Models

21/07/2024

AI-generated image (Copilot)

Since its inception in 2021, the KEML team has created a series of models for various purposes: text2SQL translators, language models predating the advent of large language models, architectures for implementing conversational agents, etc. Here you will find a list of GitHub and Hugging face repositories that illustrate the work already carried out by the group.

More information about these models can be obtained on this website, in the Resources menu options, or by contacting the team.


  • Cocoruta 1.o: Cocoruta is a specialized large language model fine-tuned for legal document-based Question Answering (Q&A), developed to address legal queries related to the “Blue Amazon”—a term used to describe Brazil’s extensive maritime territory. Cocoruta 1.0 is based on the LLaMa 2-7B model, fine-tuned with a corpus of 68,991 legal documents totaling 28.4 million tokens. Despite being trained with fewer parameters than some larger models, Cocoruta demonstrates competitive performance in domain-specific legal discourse.

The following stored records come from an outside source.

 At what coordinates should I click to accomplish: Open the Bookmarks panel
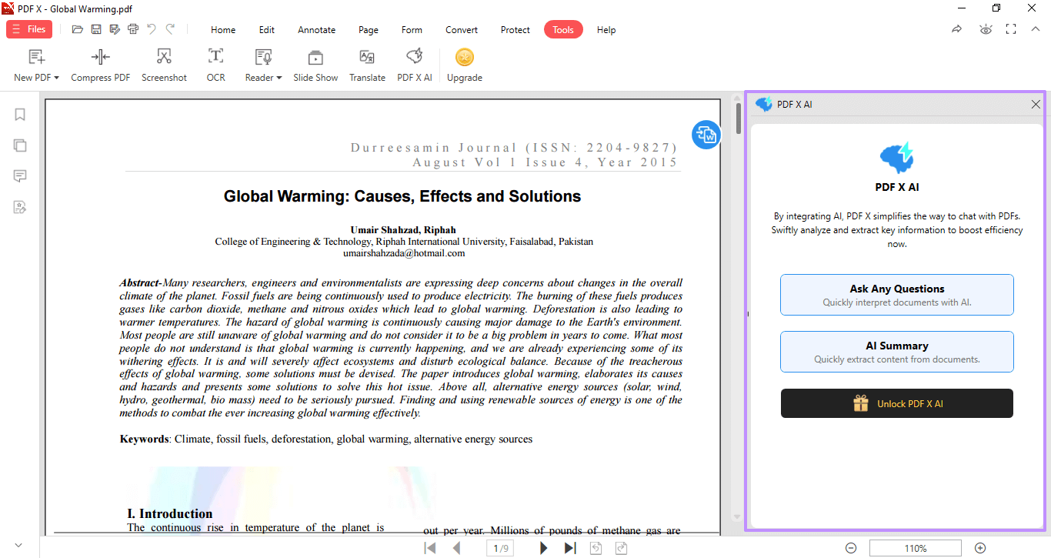[x=19, y=114]
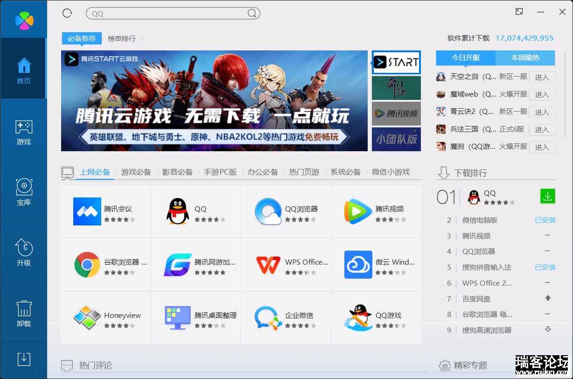
Task: Open the Honeyview app tile
Action: pos(105,318)
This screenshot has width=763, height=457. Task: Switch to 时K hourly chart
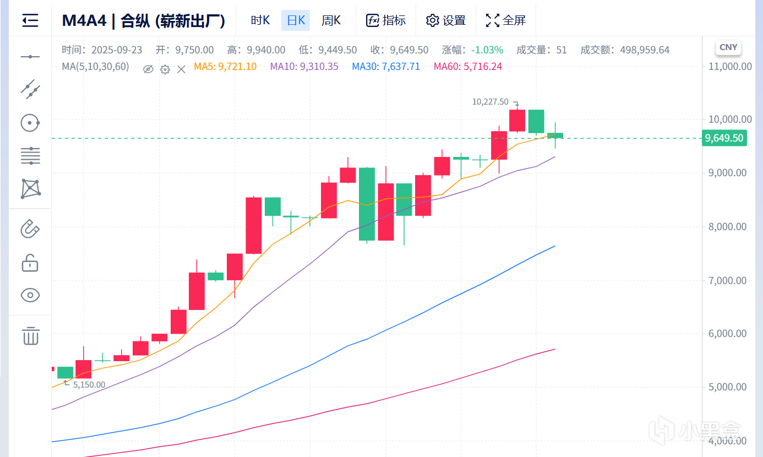click(x=260, y=21)
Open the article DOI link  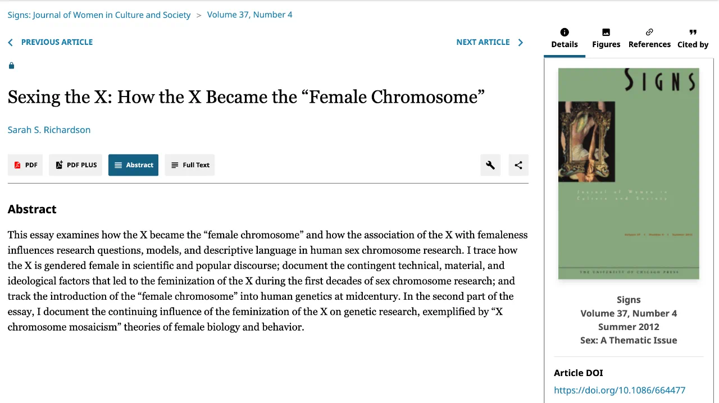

The Cocoruta model, with 7 billion parameters (LLaMa 2-7B), was trained using a dataset of 28.4 million tokens extracted from 68,991 legal documents. The training process involved 15 epochs to ensure comprehensive learning from the data. The model’s effectiveness in generating accurate and relevant legal content was assessed using various automatic evaluation metrics. It achieved a BLEU score of 61.2, a ROUGE-N score of 79.2, a BERTSCORE of 91.2, and a MOVERSCORE of 76.5, highlighting its strong performance in producing high-quality legal text.

The performance of Cocoruta in qualitative evaluation showed the utility of fine-tuning, as answers aligned with legal discourse were more frequent in Cocoruta compared to larger models. The larger models exhibited higher proficiency, delivering well-structured answers. However, for questions not directly related to the legal context, responses from the larger models did not maintain legal discourse: Adherence to legal discourse: 74%; Correct answers: 68%; Inappropriate discourse: 51%,

Disclaimer: Cocoruta may reproduce biases and prejudices inherent in the legal documents used for its training, which include older legislation. Users should exercise caution when interpreting the model’s outputs, especially in contexts requiring up-to-date legal perspectives or that may involve underrepresented groups. We observed that the Cocoruta model, while less proficient in handling utterances compared to larger models, would impart a legal bias to potential interactions.

Access the model here.

Scientific paper related to Cocoruta 1.0 (please cite this paper if you use the Cocoruta 1.0 model):

  • Espírito Santo, F. O.; Peres, S.M.; Gramacho, G. S.; Brandão, A. A. F.; Cozman, F. G. Legal Document-Based, Domain-Driven Q&A System: LLMs in Perspective. In Proceedings of International Joint Conference on Neural Networks (IJCNN 2024), Japão, 2024.

* “Cocoruta” is the name given to a bird species endemic to the Fernando de Noronha archipelago (Brazil), currently threatened with extinction. The resource’s name was chosen as a tribute to biodiversity and to help promote the conservation of the Blue Amazon (Brazilian coast).